(DATA RECORDS)

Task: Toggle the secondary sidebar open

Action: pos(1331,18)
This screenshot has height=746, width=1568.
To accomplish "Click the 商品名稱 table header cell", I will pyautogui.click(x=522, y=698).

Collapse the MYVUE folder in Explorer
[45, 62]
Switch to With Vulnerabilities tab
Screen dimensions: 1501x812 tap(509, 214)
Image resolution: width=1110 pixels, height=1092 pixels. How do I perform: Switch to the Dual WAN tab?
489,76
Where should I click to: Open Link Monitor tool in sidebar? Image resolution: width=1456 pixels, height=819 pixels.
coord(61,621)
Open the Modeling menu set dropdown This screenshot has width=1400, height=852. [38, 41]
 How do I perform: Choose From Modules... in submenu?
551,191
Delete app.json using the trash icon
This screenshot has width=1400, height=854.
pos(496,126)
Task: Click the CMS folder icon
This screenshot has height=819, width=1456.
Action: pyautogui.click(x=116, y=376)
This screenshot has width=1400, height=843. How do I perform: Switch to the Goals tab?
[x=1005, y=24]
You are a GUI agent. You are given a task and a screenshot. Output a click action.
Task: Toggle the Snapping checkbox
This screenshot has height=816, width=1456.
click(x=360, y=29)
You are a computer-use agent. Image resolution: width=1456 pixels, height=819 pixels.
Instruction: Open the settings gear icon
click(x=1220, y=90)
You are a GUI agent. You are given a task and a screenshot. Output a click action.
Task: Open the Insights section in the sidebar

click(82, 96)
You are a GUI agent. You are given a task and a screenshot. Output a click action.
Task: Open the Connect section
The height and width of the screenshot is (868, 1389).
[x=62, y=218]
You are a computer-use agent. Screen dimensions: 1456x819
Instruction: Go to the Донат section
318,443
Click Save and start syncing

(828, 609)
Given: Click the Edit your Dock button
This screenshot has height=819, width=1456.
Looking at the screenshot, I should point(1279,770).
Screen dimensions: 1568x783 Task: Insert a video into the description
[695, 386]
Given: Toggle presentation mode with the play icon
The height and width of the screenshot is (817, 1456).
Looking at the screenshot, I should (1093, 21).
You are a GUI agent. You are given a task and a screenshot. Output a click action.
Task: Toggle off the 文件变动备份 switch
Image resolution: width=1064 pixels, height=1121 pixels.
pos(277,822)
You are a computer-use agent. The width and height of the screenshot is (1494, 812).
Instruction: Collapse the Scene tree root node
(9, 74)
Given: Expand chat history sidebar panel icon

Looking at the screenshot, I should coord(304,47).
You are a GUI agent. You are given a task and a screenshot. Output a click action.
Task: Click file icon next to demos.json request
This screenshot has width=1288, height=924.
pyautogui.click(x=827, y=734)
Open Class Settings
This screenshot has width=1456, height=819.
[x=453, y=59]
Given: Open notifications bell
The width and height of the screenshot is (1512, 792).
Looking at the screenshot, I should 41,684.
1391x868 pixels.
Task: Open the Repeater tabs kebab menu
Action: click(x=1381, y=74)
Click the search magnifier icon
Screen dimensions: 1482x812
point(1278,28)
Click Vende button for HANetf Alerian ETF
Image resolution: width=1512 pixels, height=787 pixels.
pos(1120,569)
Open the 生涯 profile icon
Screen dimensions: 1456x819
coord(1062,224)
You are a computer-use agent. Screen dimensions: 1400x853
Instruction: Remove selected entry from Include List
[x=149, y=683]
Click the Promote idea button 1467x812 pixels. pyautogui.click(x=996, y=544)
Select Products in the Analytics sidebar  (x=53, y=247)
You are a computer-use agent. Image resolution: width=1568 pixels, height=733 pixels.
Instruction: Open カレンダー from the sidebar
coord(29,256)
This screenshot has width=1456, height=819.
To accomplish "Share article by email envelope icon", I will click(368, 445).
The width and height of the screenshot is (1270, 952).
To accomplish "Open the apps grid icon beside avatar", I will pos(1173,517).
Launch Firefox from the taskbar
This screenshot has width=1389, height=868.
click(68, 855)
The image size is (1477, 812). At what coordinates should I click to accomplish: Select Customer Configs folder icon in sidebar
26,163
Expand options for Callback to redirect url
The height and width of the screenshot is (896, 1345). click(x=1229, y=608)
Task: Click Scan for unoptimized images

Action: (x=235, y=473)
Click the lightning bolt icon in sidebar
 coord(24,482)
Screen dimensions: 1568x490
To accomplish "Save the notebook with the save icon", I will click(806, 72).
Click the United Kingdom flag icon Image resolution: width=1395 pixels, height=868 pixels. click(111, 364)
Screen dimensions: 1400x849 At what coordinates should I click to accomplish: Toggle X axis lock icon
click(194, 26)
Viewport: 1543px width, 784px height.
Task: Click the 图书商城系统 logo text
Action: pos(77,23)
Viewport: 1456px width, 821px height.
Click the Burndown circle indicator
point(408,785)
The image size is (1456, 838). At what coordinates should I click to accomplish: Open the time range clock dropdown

(End DATA RECORDS)

Only one number is wanted: how many lines of the listing above hold the word "computer".

RESPONSE: 5